Lannon and Commerce at the Mouth of Bear


In Captain John Mullan’s  Report on the Construction of a Military Road From Fort Walla Walla to Fort Benton is a list of petitioner signers on December 15, 1859.   The forty eight men desired that the new county in Washington Territory be named “Bitterroot”, but the legislative body chose the name Missoula. On this petition is the name Lannon, but there is no first name.
In Mullan’s Journal he speaks about sending Lannon out to set up a working camp during the winter of 1859.  On the Mullan maps is a designation for Lannon’s camp at the mouth of Bear gulch. Mullan’s  journal notes state “Thirty First day -move to Lannon’s camp.”

Research reveals a story that a John Lannen (Lannon, Lannan), moved his family from Bannock to Helena in 1865 and then hearing about gold in the Elk and Bear Creek area went to that area and mined through out the winter. He returned to Helena in the spring, traded his claim for a cow, and with his wife and sons returned to Bearmouth, where he ran a ferry across Hell Gate River. It is not a real leap to believe that this John Lannon is the same person as the one who worked for Mullan and had his work camp at the mouth of Bear Creek in 1859-1860.

The U.S. Census of 1870 shows the Lannon family: John age 40, Bridget 40, Edward 13, Peter 11, John Jr. 9, and Christopher 2, living in the Beartown area. This census states Edward and Peter were born in Colorado, whereas later Census and Historical Society records state New York.
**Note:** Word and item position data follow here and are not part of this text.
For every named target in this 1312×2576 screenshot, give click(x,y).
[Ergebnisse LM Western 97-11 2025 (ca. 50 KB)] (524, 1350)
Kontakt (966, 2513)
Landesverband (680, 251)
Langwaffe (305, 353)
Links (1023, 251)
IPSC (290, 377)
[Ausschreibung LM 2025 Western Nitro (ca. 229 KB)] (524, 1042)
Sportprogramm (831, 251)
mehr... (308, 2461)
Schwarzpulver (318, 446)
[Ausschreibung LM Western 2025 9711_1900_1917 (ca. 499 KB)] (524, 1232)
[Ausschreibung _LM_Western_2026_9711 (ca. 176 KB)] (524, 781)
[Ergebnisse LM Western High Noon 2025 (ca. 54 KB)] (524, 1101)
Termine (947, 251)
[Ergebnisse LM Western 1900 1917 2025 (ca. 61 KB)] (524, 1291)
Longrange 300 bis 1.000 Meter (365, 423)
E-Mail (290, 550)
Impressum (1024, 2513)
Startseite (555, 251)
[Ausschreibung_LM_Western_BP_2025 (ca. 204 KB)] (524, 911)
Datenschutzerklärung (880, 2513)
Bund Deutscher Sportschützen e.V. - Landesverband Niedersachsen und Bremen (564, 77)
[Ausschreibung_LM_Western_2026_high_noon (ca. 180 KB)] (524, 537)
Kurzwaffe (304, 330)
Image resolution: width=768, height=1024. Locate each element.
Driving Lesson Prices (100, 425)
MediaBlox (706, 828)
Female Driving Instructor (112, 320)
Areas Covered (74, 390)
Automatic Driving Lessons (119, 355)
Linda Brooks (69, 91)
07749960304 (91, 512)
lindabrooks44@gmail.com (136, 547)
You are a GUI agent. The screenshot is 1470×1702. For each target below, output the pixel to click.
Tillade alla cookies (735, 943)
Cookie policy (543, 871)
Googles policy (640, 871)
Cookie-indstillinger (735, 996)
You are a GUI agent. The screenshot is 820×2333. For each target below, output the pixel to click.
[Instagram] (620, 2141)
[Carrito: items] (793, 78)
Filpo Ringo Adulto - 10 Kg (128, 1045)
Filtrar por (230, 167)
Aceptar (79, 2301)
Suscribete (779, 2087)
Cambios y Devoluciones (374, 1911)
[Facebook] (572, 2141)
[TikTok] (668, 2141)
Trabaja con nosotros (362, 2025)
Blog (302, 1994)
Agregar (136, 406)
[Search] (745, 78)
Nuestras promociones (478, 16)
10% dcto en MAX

Research has been unable to find a Census record for the family prior to 1870.  Both John and Bridget were born in Ireland.

The 1899 Montana Society of Pioneers states that Bridget arrived in Bear Mouth in 1864 as does Edward’s listing. They departed from Kansas to Montana across the plains via the Lander Cut Off.  Nothing is said about them spending the winter in Helena.

John’s ferry was large enough to carry a wagon and team. It was hauled across the river by pulling on a cable strung from one side of the river to the other. This method assisted the miners traveling the Mullan Road to cross the river and travel up Bear, Deep and First Chance Gulch. A popular story is that “Once when the ferry was carrying two men and three pack mules, each loaded with 250 gallon barrels of whiskey, the cable broke and everything slid into the river. One man drowned but the whiskey was saved.” Lannon’s business also entailed running gold from the mouth of Bear to Deer Lodge and returning with currency for the miners. They also operated a milk route and a hotel.

The growing burg named Bearmouth became a stage stop on the Mullan Road and when the railroad came through in 1883, it was the station stop for the Northern Pacific (which sliced through the Lannon Homestead.)  The railroad land being on the Lannon property caused a lot of dissension and John “defaced” a Territory sign by removing it from his fence post and placing it around the corner of the rail station. The County Commissioners placed the sign to advertise a hearing for a new county road to be laid out. John was indicted for placing a piece of paper over the part containing written matter.  The original sentence was $100 and one month in jail. John appealed the case all the way to the Montana Supreme Court with his defense being that the sign was not in the vicinity of the proposed road. John lost the case and ended up  paying the fine and  all of the court costs in July of 1889.

Edward assisted father with the homestead business and was widowed with a twelve year old Edward and fifteen year old John by 1900.  In 1908 Edward filed suit against the Chicago, Milwaukee  and St. Paul Railroad for damages to his property at Bearmouth.  The Railroad appealed the county commissioners appraisal of $14,000 damages. The final award to Edward was $8,650.00.

Son Chris, labeled “the wealthy sheep owner of Bearmouth  reported that his forty odd thousand sheep clips averaged eleven and a quarter pounds in August 1911. Chris and spouse Kate  with 19 year old Nellie and 23 year old John are listed in the 1910 Census. Chris’ Montana estate taxes were $6,363.75 according to the  September 1951, Mail.

John Jr. married Elizabeth Ryan. They lived their lives in Philipsburg with children Rose and  Edwin.  

So far research has failed to determine  the life of Peter after the 1880 Census when he was working on the Ferry at the age of  21.

The final appraisal is that from road builder to homesteader, ferry man and business man, Lannon  was a successful man.